■ PROMPT
Copy out the lines below word for word, starting at the line containing "Task: Report post via warning icon" and ending at the line containing "point(1284,32)", including both.

■ INPUT RECORDS
★ ★ ★ ★ ★

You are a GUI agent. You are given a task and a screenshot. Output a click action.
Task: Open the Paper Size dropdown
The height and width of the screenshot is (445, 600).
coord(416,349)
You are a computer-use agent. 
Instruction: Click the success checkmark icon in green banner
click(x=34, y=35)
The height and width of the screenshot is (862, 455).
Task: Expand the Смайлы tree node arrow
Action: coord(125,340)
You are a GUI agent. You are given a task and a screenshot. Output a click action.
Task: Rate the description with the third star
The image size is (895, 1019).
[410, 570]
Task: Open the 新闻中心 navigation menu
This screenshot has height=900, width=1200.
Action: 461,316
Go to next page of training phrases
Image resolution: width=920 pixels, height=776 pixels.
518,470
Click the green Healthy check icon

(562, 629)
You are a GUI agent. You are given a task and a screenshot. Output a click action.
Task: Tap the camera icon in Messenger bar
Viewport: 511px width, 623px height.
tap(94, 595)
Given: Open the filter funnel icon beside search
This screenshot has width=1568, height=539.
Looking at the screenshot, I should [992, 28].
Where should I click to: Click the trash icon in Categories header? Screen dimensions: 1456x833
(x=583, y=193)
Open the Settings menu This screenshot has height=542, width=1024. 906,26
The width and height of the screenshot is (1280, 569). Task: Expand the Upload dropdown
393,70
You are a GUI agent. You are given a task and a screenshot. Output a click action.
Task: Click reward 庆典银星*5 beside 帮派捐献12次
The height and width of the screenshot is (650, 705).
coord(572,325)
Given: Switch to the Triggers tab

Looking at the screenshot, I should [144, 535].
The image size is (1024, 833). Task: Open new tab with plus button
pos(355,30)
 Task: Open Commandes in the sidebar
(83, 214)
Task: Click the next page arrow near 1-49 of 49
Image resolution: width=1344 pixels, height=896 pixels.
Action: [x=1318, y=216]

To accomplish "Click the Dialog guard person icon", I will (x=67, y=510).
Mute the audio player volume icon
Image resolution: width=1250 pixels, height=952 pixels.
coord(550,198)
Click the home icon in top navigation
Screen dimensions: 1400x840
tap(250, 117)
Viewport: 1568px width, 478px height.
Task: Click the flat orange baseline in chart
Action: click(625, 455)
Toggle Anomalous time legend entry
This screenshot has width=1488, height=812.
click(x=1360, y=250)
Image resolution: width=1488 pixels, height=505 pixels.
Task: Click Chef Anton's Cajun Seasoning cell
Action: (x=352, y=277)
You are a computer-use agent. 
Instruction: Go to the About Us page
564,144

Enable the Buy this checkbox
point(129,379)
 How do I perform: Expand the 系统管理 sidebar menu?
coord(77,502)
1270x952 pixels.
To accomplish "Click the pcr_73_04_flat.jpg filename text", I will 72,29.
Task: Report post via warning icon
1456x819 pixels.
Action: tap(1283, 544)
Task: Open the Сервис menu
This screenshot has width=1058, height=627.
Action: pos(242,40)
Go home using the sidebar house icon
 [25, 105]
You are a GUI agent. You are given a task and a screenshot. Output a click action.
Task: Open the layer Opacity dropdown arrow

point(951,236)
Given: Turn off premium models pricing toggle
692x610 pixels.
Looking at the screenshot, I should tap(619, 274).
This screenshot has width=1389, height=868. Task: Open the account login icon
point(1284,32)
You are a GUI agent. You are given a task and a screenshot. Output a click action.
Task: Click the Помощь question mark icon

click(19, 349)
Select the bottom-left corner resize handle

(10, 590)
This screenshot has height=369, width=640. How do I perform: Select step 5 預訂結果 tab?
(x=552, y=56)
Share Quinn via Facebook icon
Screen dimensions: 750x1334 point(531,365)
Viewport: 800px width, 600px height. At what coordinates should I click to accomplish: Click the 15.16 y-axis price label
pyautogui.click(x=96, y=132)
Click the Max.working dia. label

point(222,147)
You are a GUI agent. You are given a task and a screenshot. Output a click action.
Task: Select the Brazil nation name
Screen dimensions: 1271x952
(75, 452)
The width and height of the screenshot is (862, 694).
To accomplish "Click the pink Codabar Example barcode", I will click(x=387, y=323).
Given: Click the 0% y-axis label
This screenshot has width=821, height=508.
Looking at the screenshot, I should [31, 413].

★ ★ ★ ★ ★

■ WRITTEN RESPONSE
Task: Report post via warning icon
1456x819 pixels.
Action: tap(1283, 544)
Task: Open the Сервис menu
This screenshot has width=1058, height=627.
Action: pos(242,40)
Go home using the sidebar house icon
 [25, 105]
You are a GUI agent. You are given a task and a screenshot. Output a click action.
Task: Open the layer Opacity dropdown arrow

point(951,236)
Given: Turn off premium models pricing toggle
692x610 pixels.
Looking at the screenshot, I should tap(619, 274).
This screenshot has width=1389, height=868. Task: Open the account login icon
point(1284,32)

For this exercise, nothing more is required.